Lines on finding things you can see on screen
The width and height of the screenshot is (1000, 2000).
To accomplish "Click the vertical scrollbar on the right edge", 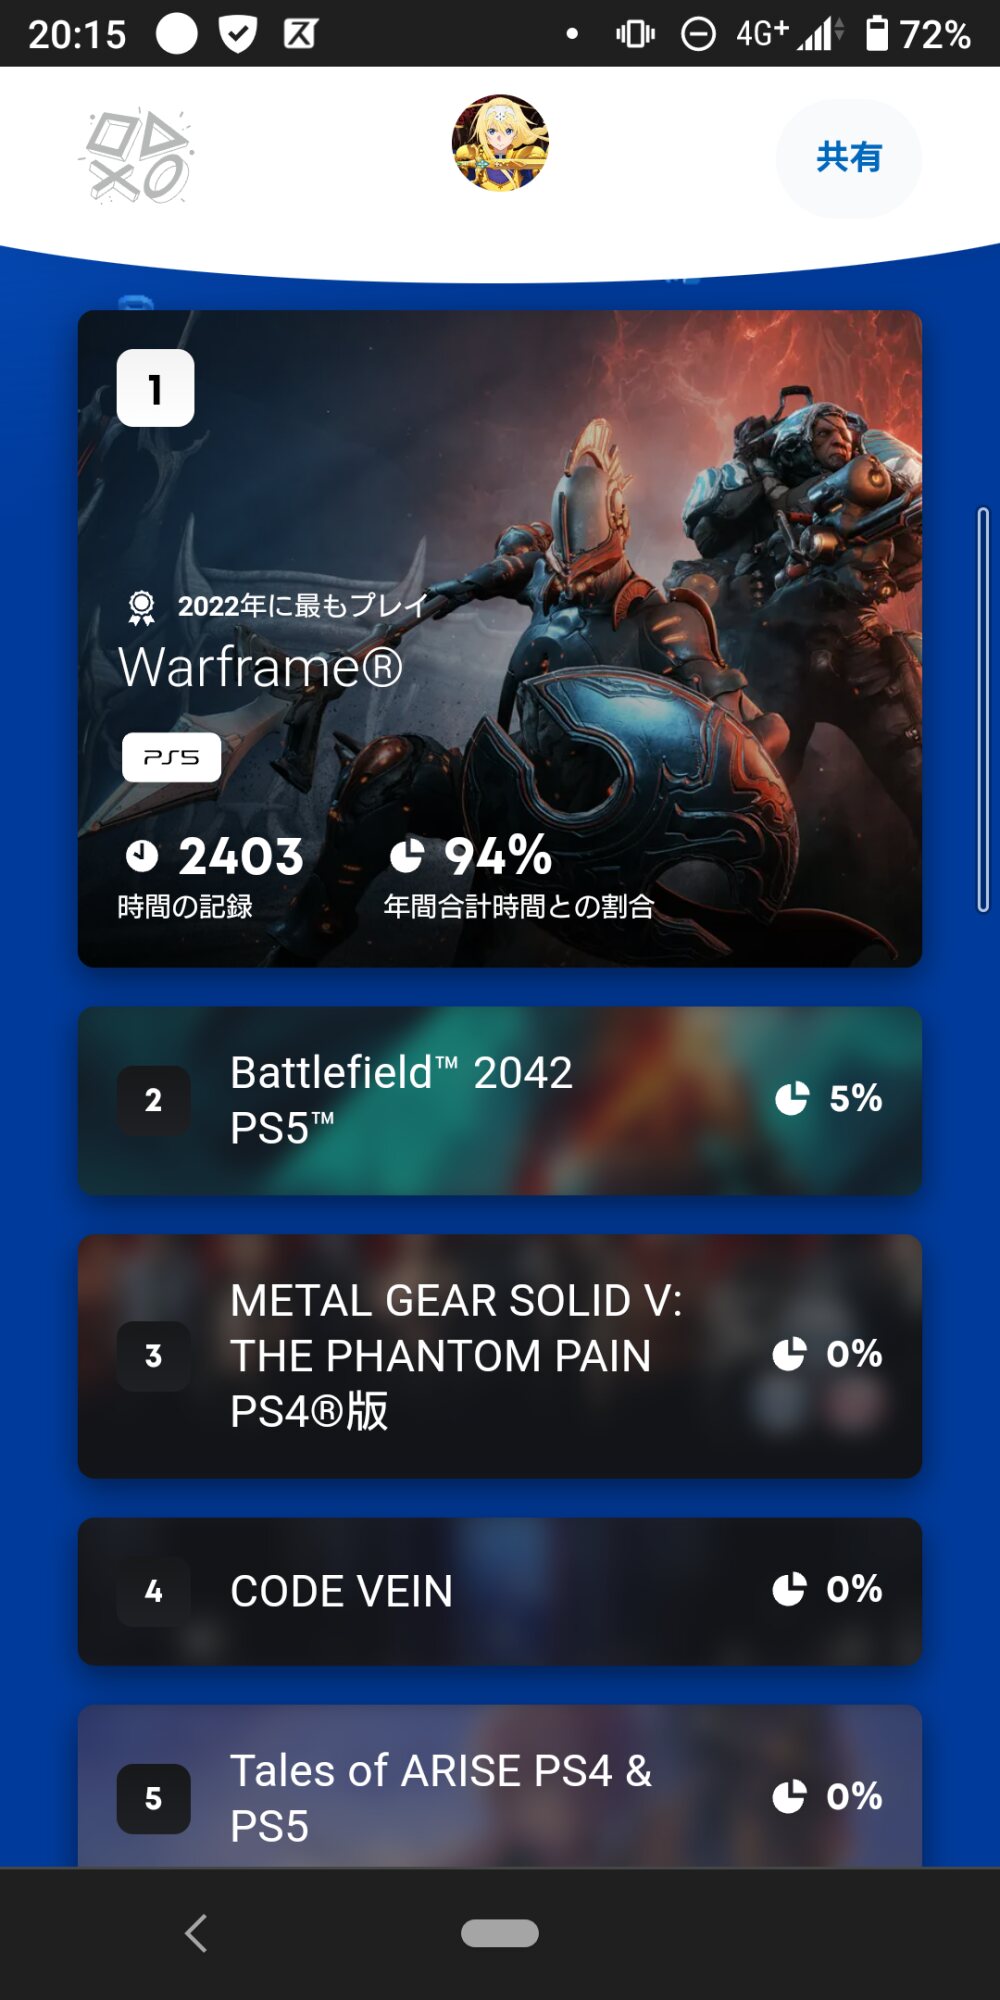I will click(983, 710).
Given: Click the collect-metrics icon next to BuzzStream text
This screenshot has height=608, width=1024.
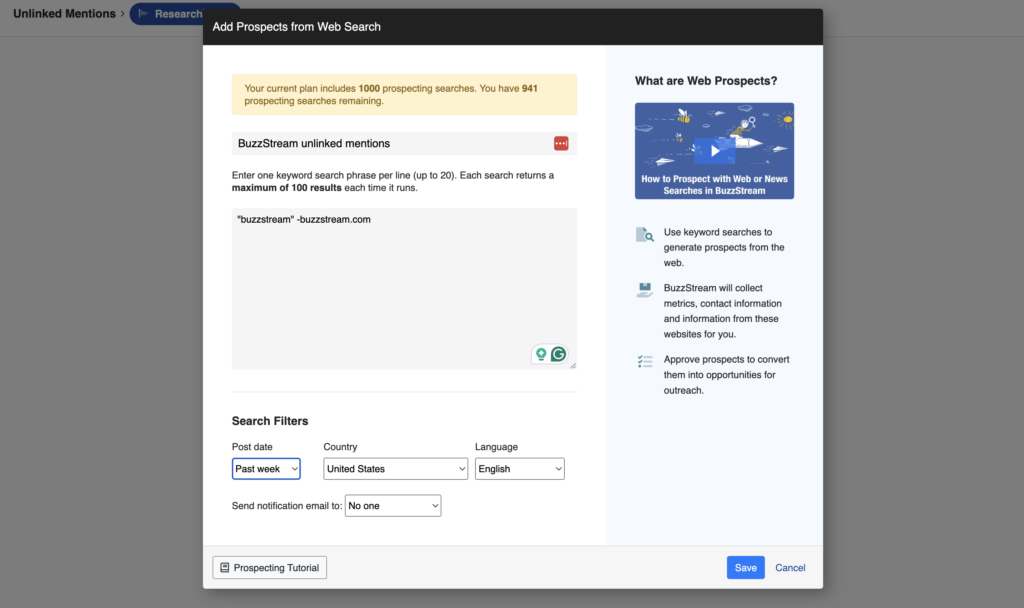Looking at the screenshot, I should coord(645,289).
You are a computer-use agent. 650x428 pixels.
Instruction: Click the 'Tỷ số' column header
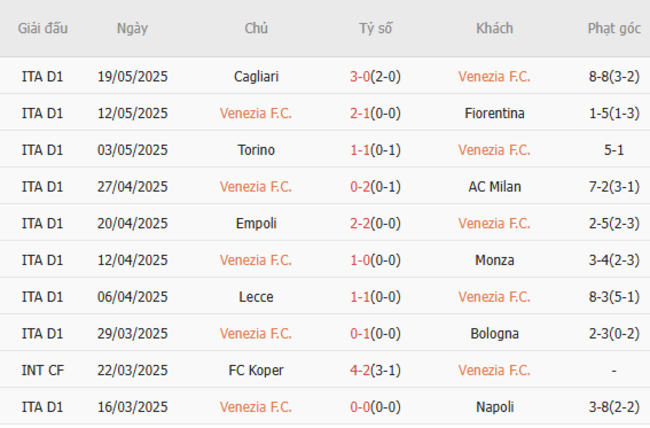click(x=376, y=28)
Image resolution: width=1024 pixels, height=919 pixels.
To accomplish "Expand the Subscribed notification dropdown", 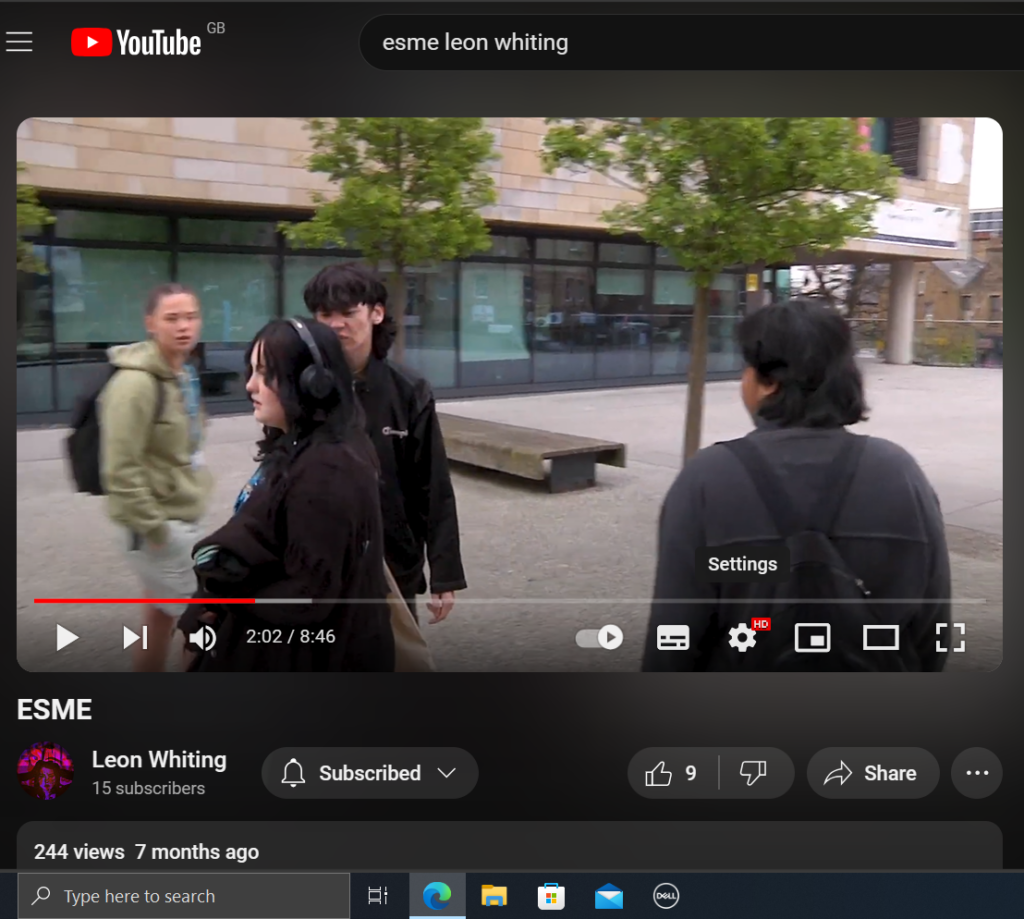I will point(370,773).
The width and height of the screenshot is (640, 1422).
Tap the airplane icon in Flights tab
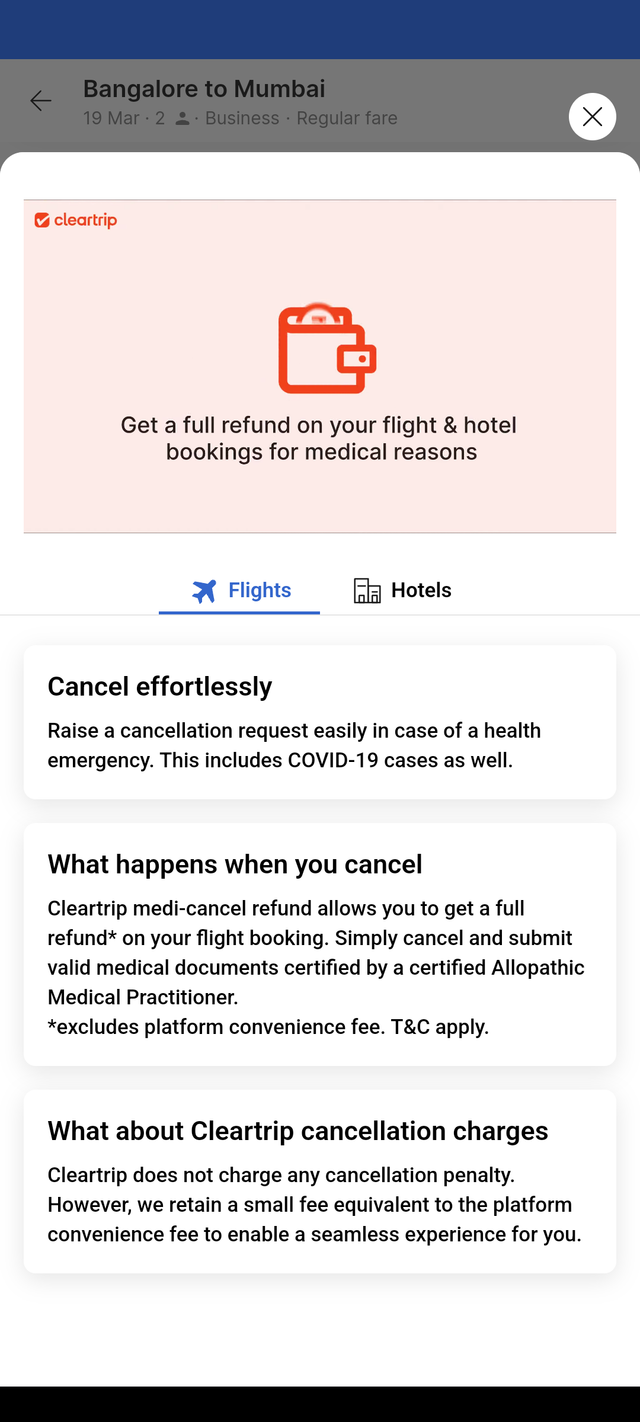[x=204, y=591]
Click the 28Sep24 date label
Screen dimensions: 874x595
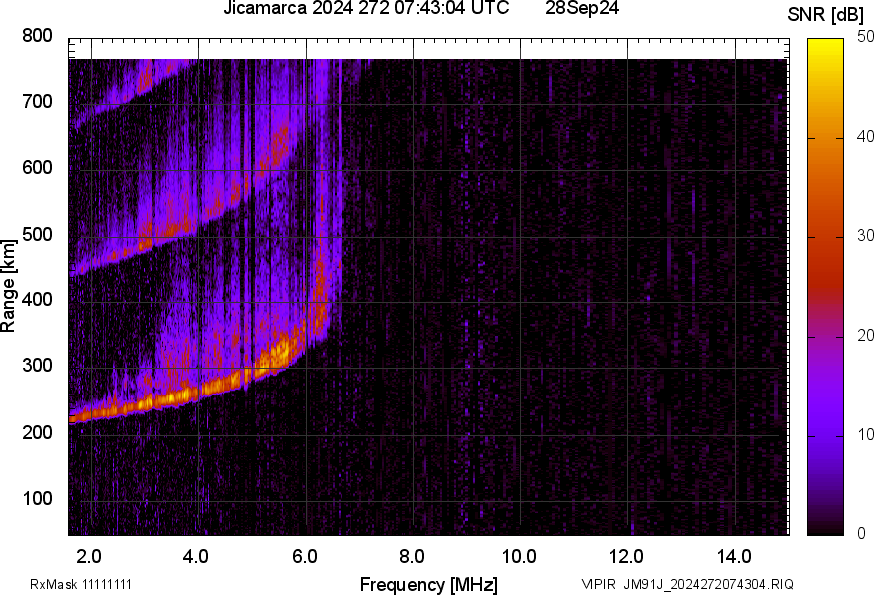click(x=583, y=9)
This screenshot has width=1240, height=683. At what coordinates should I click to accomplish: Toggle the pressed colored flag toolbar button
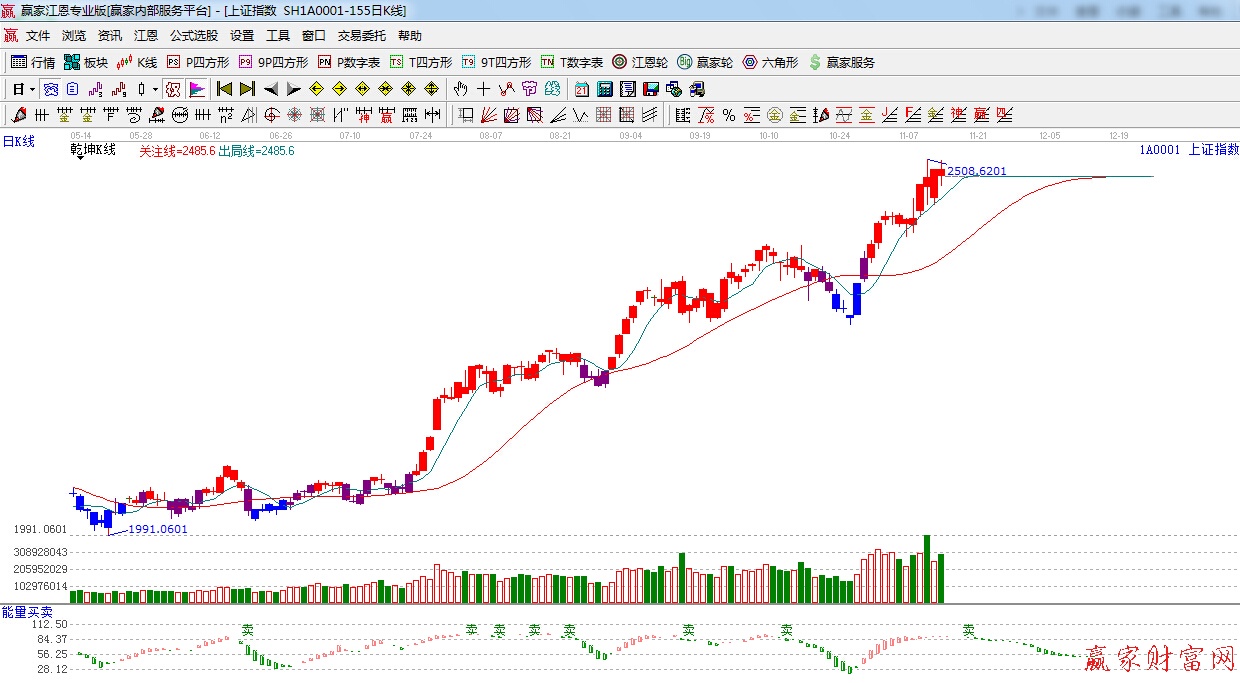coord(197,89)
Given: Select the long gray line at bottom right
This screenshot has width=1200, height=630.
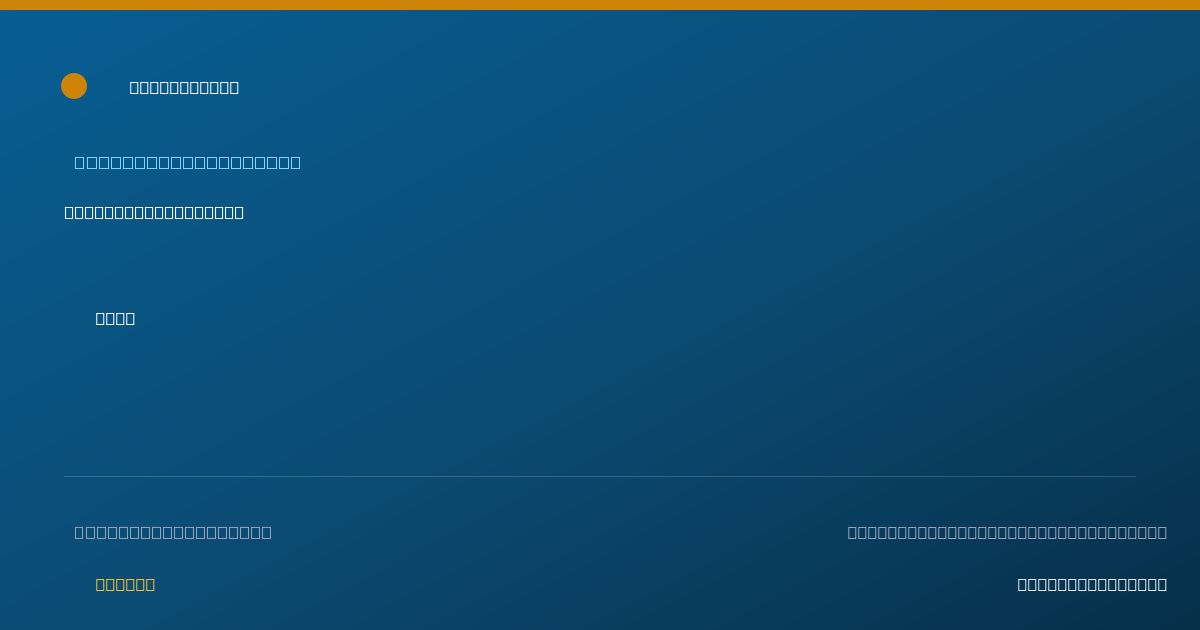Looking at the screenshot, I should [x=1007, y=532].
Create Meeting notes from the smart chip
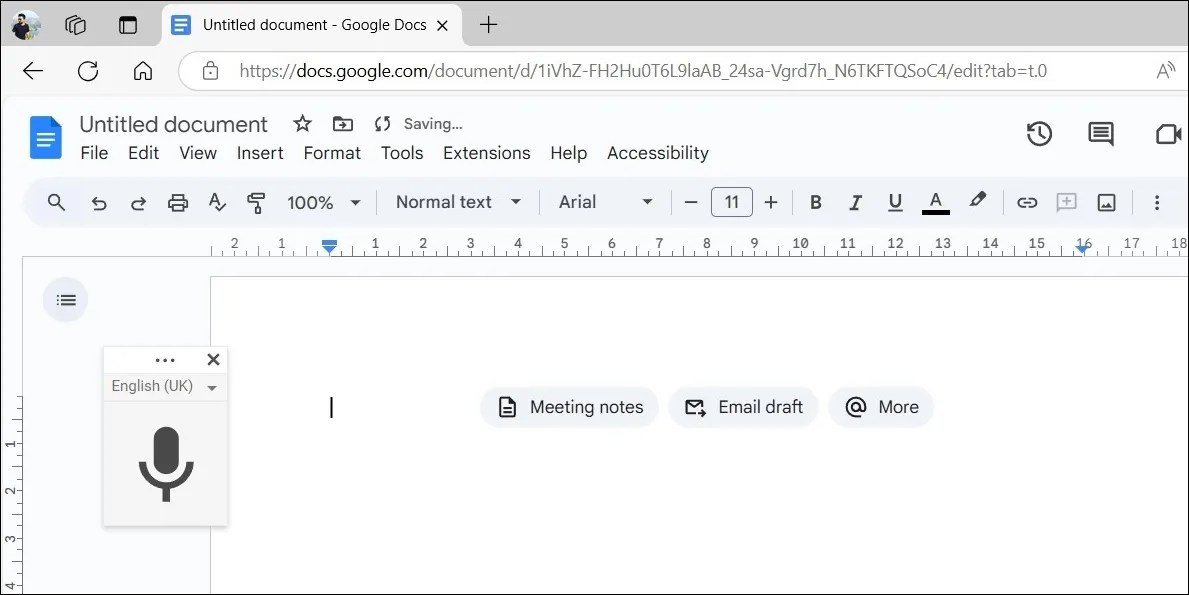 (x=569, y=407)
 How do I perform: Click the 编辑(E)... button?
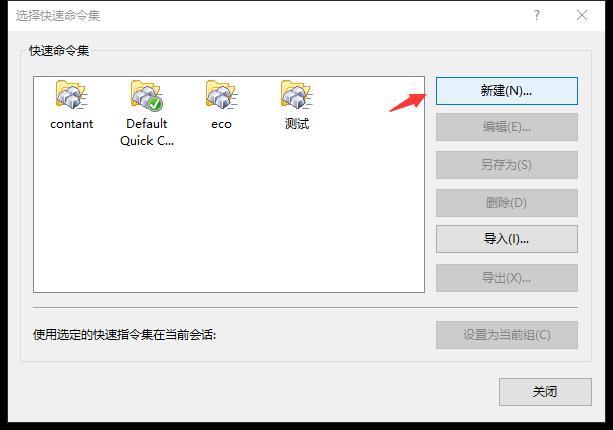click(x=507, y=127)
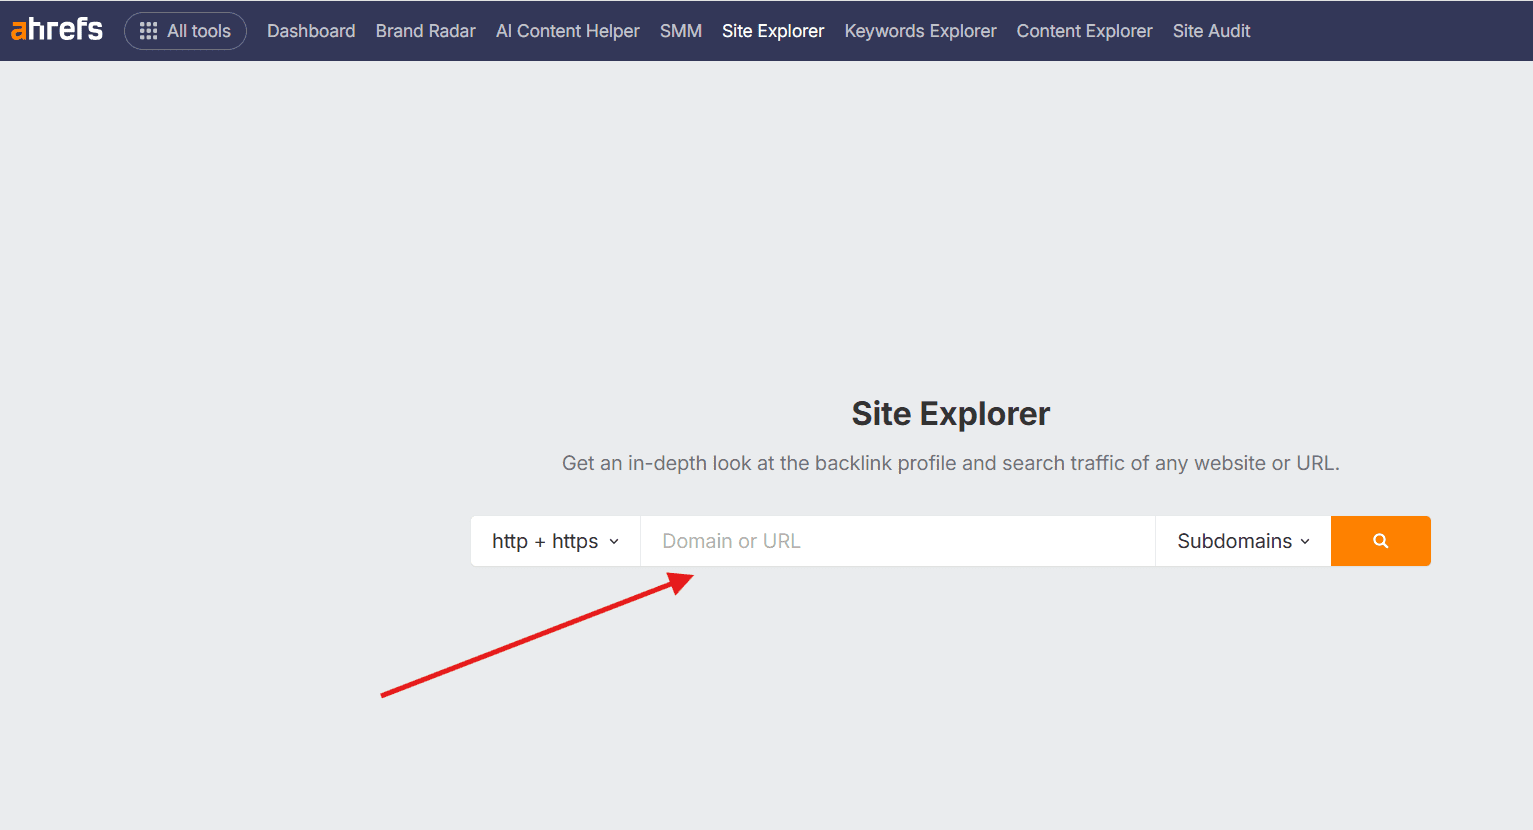The height and width of the screenshot is (830, 1533).
Task: Go to the Dashboard
Action: [x=311, y=31]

_What to do_: Rewrite the lines from the line with "Click the 28Sep24 date label" to the line with "(x=569, y=407)", putting "smart tag" in place of "smart chip" and changing nothing else. Leave the pictures out.

_Problem solution_:
Click the 28Sep24 date label
Screen dimensions: 874x595
click(x=583, y=9)
This screenshot has width=1240, height=683. At what coordinates should I click to accomplish: Toggle the pressed colored flag toolbar button
coord(197,89)
Given: Select the long gray line at bottom right
This screenshot has width=1200, height=630.
Looking at the screenshot, I should [x=1007, y=532].
Create Meeting notes from the smart tag
 (x=569, y=407)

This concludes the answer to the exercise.